[Text for analysis — start]

Ensuring that your institution or clinical setting provides primary palliative care is one of the most powerful ways you can improve the quality and cost of U.S. healthcare. However, most health care professionals have not been trained to provide this type of care, and they cannot practice what they do not know. Since nurses are the largest group of healthcare professionals, and the ones who spend the most time at the patients’ bedsides, is it critical to educate nurses in primary palliative care. This will result in improved quality of care to patients and families, lower hospital costs, minimize moral distress, and improved nurse retention rates.
Defining the Solution
Palliative care is patient and family‐centered care that optimizes quality of life by anticipating, preventing, and treating suffering. Palliative care involves addressing physical, intellectual, emotional, social, and spiritual needs throughout the continuum of illness, from diagnosis of a serious illness to end of life. It also facilitates patient autonomy, access to information, and choice. This “intensive care” results in medical decision making that aligns with patients’ wishes and goals of care, creating added benefits of decreased unwanted ICU and emergency room admissions, controlled re-admission rates, improved patient and family satisfaction, as well as improved quality of life for those with serious illness and their families.
People who are seriously ill constitute only 5-10% of patients, yet total more than half of the nation’s total healthcare costs. Ten percent of Medicare beneficiaries with 5 or more co-morbid illnesses account for 2/3 of our total Medicare spending and most patients with serious illness have many co-morbid conditions. Seventy-six percent of the national Medicaid budget goes to acute hospital services, the most expensive setting of care. Palliative care could decrease these expenditures while improving the quality of care these patients receive.
Because “primary palliative care” is a relatively new concept, it is important to understand all the necessary components:
- Evidence-based management of common types of pain and symptoms
- Strong communication skills that facilitate difficult discussions around advance care planning, goals of care, and issues of advanced disease
- Knowledge about hospice and specialty palliative care services, eligibility, and access.

[Text for analysis — finish]
[Material provided — start]

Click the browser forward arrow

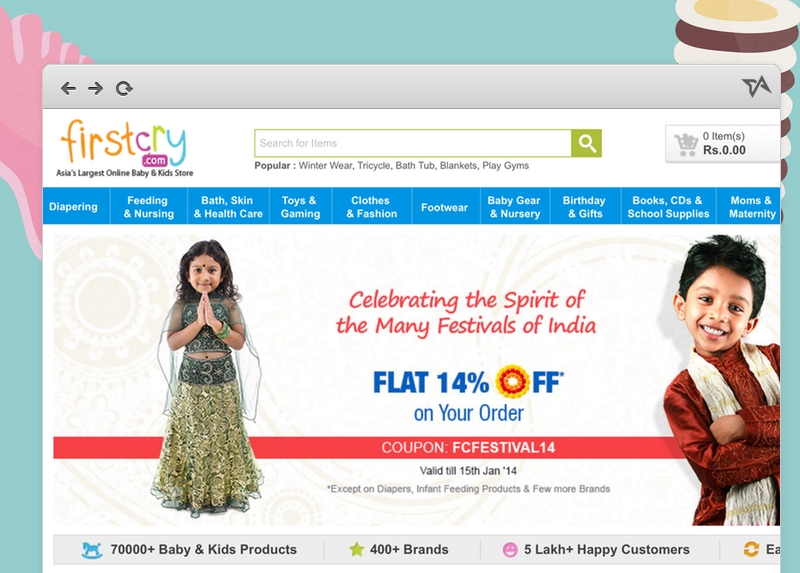(x=95, y=88)
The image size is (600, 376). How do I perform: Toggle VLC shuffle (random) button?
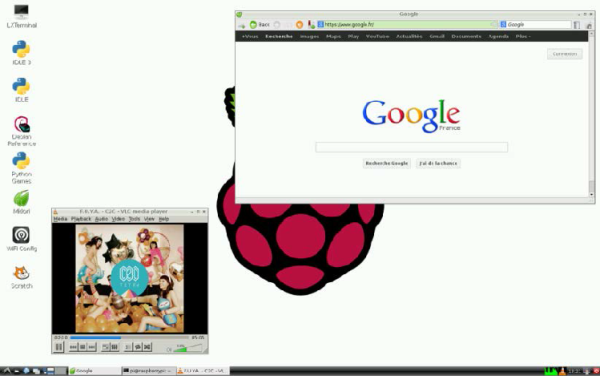pyautogui.click(x=147, y=347)
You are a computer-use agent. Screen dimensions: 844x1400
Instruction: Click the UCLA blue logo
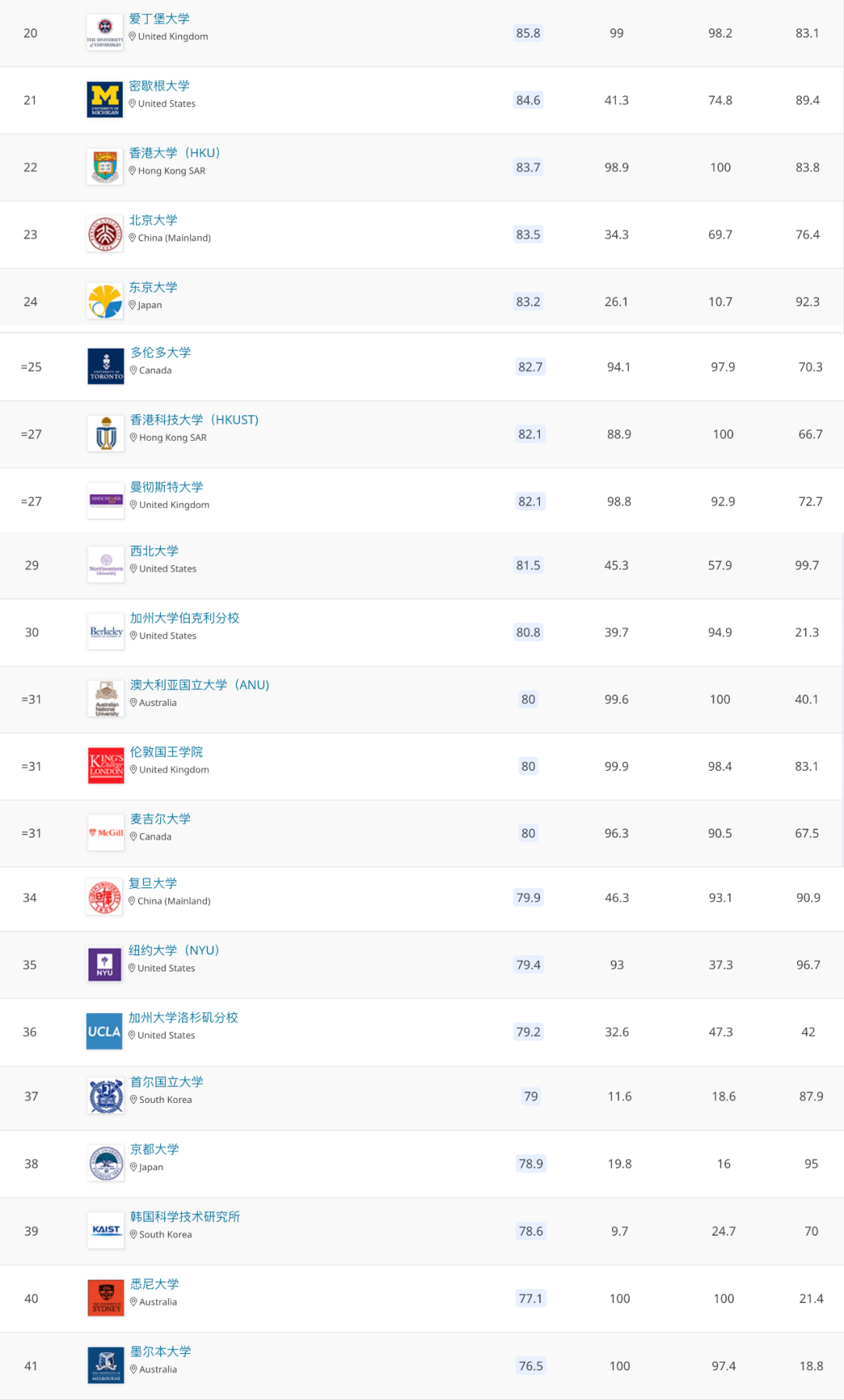(x=105, y=1032)
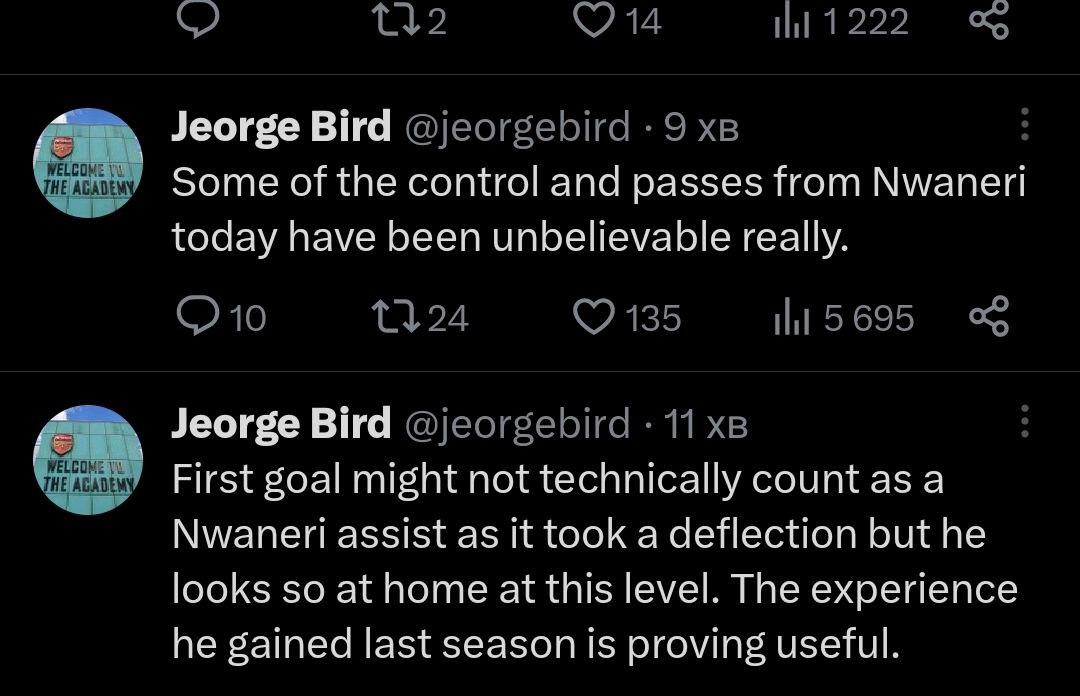Image resolution: width=1080 pixels, height=696 pixels.
Task: Open the @jeorgebird handle on the 11 хв tweet
Action: tap(516, 424)
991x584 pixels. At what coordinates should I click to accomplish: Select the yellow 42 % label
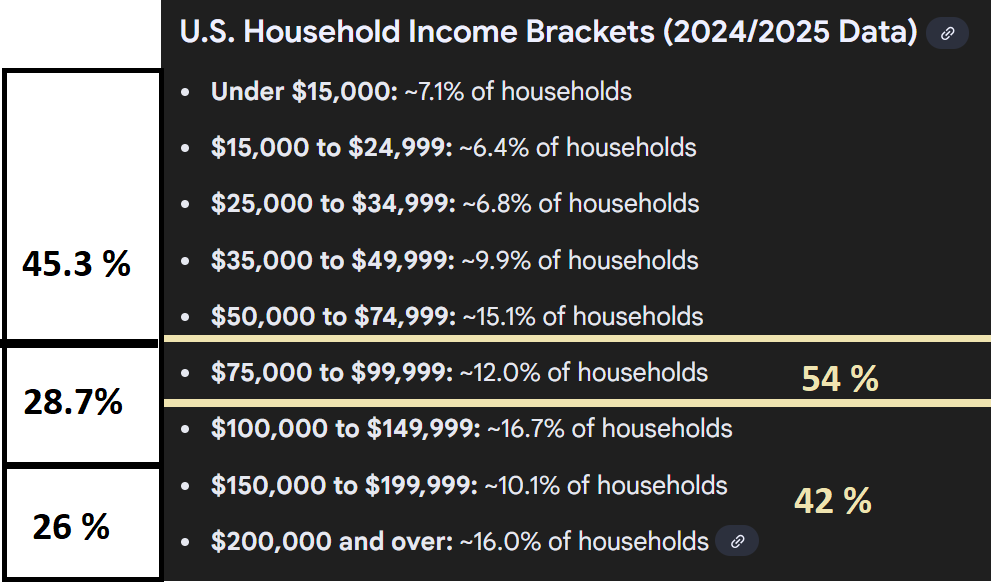(832, 500)
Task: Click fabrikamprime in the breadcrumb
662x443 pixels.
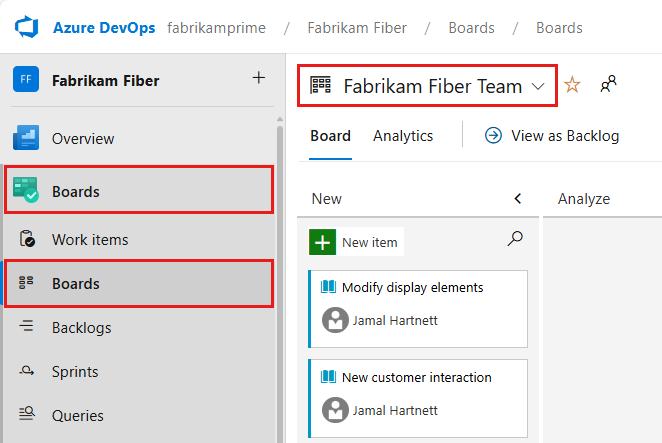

[Material provided — finish]

* Exercises
1. According to the palliative care text, what share of the national Medicaid budget goes to acute hospital services?
2. Turn the paragraph of the palliative care text that starts "People who are seriously ill" into a bulleted list that keeps its main facts.
3. Write the next part of the palliative care text, picking up after its last line.

* Task-by-task answers
1. Seventy-six percent.

2.
- Seriously ill people are only 5-10% of patients but account for more than half of the nation's total healthcare costs.
- Ten percent of Medicare beneficiaries, those with 5 or more co-morbid illnesses, account for 2/3 of total Medicare spending.
- Most patients with serious illness have many co-morbid conditions.
- Seventy-six percent of the national Medicaid budget goes to acute hospital services, the most expensive setting of care.
- Palliative care could lower these costs while improving these patients' quality of care.

3.
Care in Action
It is within the scope of practice of the registered nurse to hold advance care planning and goals of care conversations, advocate for improved pain and symptom management, and educate patients and families about their options for quality end-of-life care. However, nurses cannot practice what they do not know - they must be educated in primary palliative care. Once educated, nurses can improve the quality of care for many with common serious illnesses who do not necessarily need specialty care or do not have access to it.
How can this education reach large numbers of nurses in a timely, cost-effective manner? The answer is online education with the End-of-Life Nursing Education Consortium (ELNEC) Curricula. Nurses can complete this education on their own time, at their convenience, without costly travel and registration fees for a national conference training. They receive basic palliative care knowledge and skill training, continuing education credits, and a certificate that acknowledges they have been ELNEC- trained.
ELNEC has been teaching nurses palliative care since 2001 and has both national and international recognition for its success. Four different curricula are available online to practicing nurses:
- ELNEC- CORE
- ELNEC- Critical Care
- ELNEC- Pediatrics
- ELNEC- Geriatrics
Each one is specific to the nurses’ specialty. Make sure nurses at your institution receive this valuable education and help improve the quality of healthcare for those with serious illness in the U.S.